• Activity
Each line of the data has to be transcribed exactly.

==================================================

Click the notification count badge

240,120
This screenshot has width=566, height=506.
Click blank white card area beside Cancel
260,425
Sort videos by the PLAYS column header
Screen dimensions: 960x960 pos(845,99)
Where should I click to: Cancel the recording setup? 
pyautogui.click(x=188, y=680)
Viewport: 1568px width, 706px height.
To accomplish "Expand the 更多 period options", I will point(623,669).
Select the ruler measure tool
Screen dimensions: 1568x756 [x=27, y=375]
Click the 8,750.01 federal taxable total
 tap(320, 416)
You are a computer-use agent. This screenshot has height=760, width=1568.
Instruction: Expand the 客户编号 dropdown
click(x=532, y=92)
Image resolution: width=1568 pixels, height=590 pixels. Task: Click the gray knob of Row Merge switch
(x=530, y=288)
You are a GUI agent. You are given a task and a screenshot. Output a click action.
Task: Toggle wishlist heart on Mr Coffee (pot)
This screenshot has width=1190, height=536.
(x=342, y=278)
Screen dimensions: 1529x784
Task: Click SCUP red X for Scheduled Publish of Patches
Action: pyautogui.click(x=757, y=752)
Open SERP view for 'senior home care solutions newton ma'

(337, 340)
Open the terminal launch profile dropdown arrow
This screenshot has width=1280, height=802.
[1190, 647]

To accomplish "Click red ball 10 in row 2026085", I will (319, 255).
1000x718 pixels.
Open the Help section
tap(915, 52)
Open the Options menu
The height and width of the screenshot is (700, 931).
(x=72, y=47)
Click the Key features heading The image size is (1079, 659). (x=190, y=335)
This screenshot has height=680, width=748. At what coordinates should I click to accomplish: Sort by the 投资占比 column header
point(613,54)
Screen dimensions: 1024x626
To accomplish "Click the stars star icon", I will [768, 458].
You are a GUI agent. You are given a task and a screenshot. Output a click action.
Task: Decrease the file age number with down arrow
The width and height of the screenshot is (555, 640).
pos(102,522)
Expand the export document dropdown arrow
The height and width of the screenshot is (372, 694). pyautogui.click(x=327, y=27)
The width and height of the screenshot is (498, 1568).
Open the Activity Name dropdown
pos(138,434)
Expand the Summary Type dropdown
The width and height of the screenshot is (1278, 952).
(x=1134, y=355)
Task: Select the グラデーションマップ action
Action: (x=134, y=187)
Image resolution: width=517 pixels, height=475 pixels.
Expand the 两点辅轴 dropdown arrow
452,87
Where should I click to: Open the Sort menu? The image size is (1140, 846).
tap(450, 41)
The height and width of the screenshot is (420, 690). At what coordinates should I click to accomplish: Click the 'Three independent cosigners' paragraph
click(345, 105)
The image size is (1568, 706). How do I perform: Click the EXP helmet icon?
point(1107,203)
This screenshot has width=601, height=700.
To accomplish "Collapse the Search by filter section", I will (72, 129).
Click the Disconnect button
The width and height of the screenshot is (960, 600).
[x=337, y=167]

==================================================

• Your solution
Click the notification count badge

240,120
This screenshot has width=566, height=506.
Click blank white card area beside Cancel
260,425
Sort videos by the PLAYS column header
Screen dimensions: 960x960 pos(845,99)
Where should I click to: Cancel the recording setup? 
pyautogui.click(x=188, y=680)
Viewport: 1568px width, 706px height.
To accomplish "Expand the 更多 period options", I will point(623,669).
Select the ruler measure tool
Screen dimensions: 1568x756 [x=27, y=375]
Click the 8,750.01 federal taxable total
 tap(320, 416)
You are a computer-use agent. This screenshot has height=760, width=1568.
Instruction: Expand the 客户编号 dropdown
click(x=532, y=92)
Image resolution: width=1568 pixels, height=590 pixels. Task: Click the gray knob of Row Merge switch
(x=530, y=288)
You are a GUI agent. You are given a task and a screenshot. Output a click action.
Task: Toggle wishlist heart on Mr Coffee (pot)
This screenshot has width=1190, height=536.
(x=342, y=278)
Screen dimensions: 1529x784
Task: Click SCUP red X for Scheduled Publish of Patches
Action: pyautogui.click(x=757, y=752)
Open SERP view for 'senior home care solutions newton ma'

(337, 340)
Open the terminal launch profile dropdown arrow
This screenshot has width=1280, height=802.
[1190, 647]

To accomplish "Click red ball 10 in row 2026085", I will (319, 255).
1000x718 pixels.
Open the Help section
tap(915, 52)
Open the Options menu
The height and width of the screenshot is (700, 931).
(x=72, y=47)
Click the Key features heading The image size is (1079, 659). (x=190, y=335)
This screenshot has height=680, width=748. At what coordinates should I click to accomplish: Sort by the 投资占比 column header
point(613,54)
Screen dimensions: 1024x626
To accomplish "Click the stars star icon", I will [768, 458].
You are a GUI agent. You are given a task and a screenshot. Output a click action.
Task: Decrease the file age number with down arrow
The width and height of the screenshot is (555, 640).
pos(102,522)
Expand the export document dropdown arrow
The height and width of the screenshot is (372, 694). pyautogui.click(x=327, y=27)
The width and height of the screenshot is (498, 1568).
Open the Activity Name dropdown
pos(138,434)
Expand the Summary Type dropdown
The width and height of the screenshot is (1278, 952).
(x=1134, y=355)
Task: Select the グラデーションマップ action
Action: (x=134, y=187)
Image resolution: width=517 pixels, height=475 pixels.
Expand the 两点辅轴 dropdown arrow
452,87
Where should I click to: Open the Sort menu? The image size is (1140, 846).
tap(450, 41)
The height and width of the screenshot is (420, 690). At what coordinates should I click to accomplish: Click the 'Three independent cosigners' paragraph
click(345, 105)
The image size is (1568, 706). How do I perform: Click the EXP helmet icon?
point(1107,203)
This screenshot has width=601, height=700.
To accomplish "Collapse the Search by filter section", I will (72, 129).
Click the Disconnect button
The width and height of the screenshot is (960, 600).
[x=337, y=167]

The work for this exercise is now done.